The Percona Cluster charm needs to be able to be deployed in small low memory development environments as well as high performance production environments. The charm configuration opinionated defaults favour the developer environment in order to ease initial testing. Production environments need to consider carefully the memory requirements for the hardware or cloud in use. Consult a MySQL memory calculator to understand the implications of the values.
Between the 5.5 and 5.6 releases a significant default was changed. The
performance schema defaulted to on for 5.6 and
later. This allocates all the memory that would be required to handle
max-connections
plus several other memory settings. With 5.5 memory was
allocated during run-time as needed.
The charm now makes performance schema configurable and defaults to off (False). With the performance schema turned off memory is allocated when needed during run-time. It is important to understand this can lead to run-time memory exhaustion if the configuration values are set too high. Consult a MySQL memory calculator to understand the implications of the values.

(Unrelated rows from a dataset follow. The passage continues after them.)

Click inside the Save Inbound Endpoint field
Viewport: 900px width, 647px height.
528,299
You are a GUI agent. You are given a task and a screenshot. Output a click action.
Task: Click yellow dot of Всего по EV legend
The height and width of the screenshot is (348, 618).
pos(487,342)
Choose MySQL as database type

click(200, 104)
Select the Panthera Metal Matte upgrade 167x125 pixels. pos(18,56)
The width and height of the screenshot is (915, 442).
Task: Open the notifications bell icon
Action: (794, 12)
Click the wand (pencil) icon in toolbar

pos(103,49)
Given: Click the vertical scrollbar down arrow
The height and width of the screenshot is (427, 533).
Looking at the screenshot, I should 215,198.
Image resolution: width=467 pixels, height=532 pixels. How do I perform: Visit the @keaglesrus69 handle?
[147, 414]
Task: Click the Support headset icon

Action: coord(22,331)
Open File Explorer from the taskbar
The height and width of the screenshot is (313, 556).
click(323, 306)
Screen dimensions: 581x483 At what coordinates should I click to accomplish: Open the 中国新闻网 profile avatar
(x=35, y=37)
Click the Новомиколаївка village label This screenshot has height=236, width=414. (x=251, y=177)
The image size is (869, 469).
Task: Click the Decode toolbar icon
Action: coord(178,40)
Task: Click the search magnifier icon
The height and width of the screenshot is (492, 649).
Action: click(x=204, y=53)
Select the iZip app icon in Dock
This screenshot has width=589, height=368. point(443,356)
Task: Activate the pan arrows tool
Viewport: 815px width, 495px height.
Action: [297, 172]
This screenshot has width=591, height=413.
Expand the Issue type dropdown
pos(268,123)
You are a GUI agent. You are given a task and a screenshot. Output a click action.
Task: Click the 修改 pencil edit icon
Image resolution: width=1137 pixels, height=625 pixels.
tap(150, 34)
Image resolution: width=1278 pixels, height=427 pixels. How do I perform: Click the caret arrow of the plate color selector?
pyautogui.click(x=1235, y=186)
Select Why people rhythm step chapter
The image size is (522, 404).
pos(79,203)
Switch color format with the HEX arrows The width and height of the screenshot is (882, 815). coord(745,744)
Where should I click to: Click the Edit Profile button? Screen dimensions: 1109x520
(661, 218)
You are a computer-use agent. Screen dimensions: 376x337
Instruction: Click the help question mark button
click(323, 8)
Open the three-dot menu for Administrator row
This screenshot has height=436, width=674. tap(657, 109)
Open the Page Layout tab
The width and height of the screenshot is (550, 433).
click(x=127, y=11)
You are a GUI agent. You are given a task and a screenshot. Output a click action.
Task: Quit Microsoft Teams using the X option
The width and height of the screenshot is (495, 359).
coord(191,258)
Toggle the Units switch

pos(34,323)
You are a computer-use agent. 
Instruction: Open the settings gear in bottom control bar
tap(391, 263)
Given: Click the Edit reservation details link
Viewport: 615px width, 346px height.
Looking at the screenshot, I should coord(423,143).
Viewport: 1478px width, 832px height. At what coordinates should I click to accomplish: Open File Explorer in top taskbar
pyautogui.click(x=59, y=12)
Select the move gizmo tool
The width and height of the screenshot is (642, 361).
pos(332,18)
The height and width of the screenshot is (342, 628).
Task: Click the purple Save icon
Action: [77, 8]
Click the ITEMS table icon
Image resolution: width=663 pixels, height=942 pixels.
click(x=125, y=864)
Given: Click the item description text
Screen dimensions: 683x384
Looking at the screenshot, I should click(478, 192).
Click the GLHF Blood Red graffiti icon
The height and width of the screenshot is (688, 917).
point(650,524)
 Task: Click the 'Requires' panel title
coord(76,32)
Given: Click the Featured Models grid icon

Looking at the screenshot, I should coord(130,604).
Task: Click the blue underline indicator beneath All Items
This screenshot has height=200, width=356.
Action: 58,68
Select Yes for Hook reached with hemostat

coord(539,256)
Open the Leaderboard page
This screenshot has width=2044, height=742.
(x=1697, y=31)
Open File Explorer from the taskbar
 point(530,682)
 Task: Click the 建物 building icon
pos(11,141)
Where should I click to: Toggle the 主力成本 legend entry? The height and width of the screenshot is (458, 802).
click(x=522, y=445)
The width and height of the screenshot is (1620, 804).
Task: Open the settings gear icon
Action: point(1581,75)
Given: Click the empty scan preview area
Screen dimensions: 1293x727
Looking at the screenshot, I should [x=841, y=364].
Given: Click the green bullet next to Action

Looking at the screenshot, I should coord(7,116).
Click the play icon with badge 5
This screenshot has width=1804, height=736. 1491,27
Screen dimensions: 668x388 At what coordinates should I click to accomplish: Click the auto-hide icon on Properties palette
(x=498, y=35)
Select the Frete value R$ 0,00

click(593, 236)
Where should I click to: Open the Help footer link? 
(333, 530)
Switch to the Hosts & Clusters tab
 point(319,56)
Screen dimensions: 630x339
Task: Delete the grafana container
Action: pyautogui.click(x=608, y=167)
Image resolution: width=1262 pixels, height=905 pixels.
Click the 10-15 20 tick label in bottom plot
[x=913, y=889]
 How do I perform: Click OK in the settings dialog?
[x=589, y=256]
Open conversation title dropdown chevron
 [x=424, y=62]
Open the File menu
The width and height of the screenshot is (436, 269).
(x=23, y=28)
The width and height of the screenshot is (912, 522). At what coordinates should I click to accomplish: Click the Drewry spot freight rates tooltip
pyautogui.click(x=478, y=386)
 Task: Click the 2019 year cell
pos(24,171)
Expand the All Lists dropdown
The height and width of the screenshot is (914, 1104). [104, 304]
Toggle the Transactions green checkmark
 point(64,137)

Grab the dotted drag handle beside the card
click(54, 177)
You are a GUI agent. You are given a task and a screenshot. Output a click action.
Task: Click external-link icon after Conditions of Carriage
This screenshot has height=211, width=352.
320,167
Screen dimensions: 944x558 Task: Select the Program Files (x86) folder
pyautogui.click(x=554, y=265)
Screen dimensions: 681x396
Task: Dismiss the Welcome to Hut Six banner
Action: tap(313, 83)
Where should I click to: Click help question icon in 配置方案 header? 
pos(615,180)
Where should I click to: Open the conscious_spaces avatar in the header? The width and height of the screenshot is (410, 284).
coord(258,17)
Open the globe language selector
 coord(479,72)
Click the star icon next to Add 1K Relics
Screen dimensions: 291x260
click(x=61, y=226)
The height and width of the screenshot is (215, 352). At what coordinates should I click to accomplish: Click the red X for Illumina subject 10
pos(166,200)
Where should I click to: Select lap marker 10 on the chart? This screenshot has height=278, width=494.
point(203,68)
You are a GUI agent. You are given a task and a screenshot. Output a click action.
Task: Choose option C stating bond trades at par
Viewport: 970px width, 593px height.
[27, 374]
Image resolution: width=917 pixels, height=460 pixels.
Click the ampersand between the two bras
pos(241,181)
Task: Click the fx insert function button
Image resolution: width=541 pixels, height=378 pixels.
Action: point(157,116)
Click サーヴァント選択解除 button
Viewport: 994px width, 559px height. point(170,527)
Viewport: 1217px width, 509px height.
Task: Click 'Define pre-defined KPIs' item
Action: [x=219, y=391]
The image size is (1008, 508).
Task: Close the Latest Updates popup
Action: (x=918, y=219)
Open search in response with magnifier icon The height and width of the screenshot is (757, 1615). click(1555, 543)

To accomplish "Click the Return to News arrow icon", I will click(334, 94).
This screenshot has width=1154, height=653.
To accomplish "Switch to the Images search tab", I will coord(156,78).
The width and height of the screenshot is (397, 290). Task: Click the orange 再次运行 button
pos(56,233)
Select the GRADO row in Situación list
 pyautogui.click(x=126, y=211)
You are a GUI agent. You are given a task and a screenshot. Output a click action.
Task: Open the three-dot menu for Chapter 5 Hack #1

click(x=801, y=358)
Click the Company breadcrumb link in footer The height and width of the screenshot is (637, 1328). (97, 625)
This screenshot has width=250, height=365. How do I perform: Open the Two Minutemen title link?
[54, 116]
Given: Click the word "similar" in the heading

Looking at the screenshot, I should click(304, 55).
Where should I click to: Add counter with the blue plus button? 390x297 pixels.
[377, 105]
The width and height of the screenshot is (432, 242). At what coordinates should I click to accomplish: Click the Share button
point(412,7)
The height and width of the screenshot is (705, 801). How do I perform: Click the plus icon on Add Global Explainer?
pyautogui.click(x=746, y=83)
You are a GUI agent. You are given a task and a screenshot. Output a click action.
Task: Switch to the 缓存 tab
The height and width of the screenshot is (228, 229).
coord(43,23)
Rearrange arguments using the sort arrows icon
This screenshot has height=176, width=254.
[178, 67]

The value of max-connections
should strike a balance between connection
exhaustion and memory exhaustion. Occasionally connection exhaustion occurs in
large production HA clouds with a value of less than 2000. The common practice
became to set it unrealistically high (near 10k or 20k). In the move to 5.6 on
Xenial this became a problem as Percona would fail to start up or behave
erratically as memory exhaustion occurred on the host due to performance schema
being turned on. Even with the default now turned off this value should be
carefully considered against the production requirements and resources
available.
MySQL asynchronous replication
This charm supports MySQL asynchronous replication feature which can be used to replicate databases between multiple Percona XtraDB Clusters. In order to setup master-slave replication of "example1" and "example2" databases between "pxc1" and "pxc2" applications, first configure mandatory options:
juju config pxc1 databases-to-replicate="database1:table1,table2;database2"
juju config pxc2 databases-to-replicate="database1:table1,table2;database2"
juju config pxc1 cluster-id=1
juju config pxc2 cluster-id=2
and then relate them:
juju add-relation pxc1:master pxc2:slave
In order to setup master-master replication, add another relation:
juju add-relation pxc2:master pxc1:slave
In the same way circular replication can be setup between multiple clusters.
Network Space support
This charm supports the use of Juju Network Spaces, allowing the charm to be bound to network space configurations managed directly by Juju. This is only supported with Juju 2.0 and above.
You can ensure that database connections and cluster peer communication are bound to specific network spaces by binding the appropriate interfaces:
juju deploy percona-cluster --bind "shared-db=internal-space cluster=internal-space"
Alternatively, configuration can be provided as part of a bundle:
percona-cluster:
charm: cs:xenial/percona-cluster
num_units: 1
bindings:
shared-db: internal-space
cluster: internal-space
The 'cluster' endpoint binding is used to determine which network space units within the percona-cluster deployment should use for communication with each other; the 'shared-db' endpoint binding is used to determine which network space should be used for access to MySQL databases services from other charms.
Note
: Spaces must be configured in the underlying provider prior to attempting to use them.
Note
: Existing deployments using the access-network configuration option will continue to function; this option is preferred over any network space binding provided for the 'shared-db' relation if set.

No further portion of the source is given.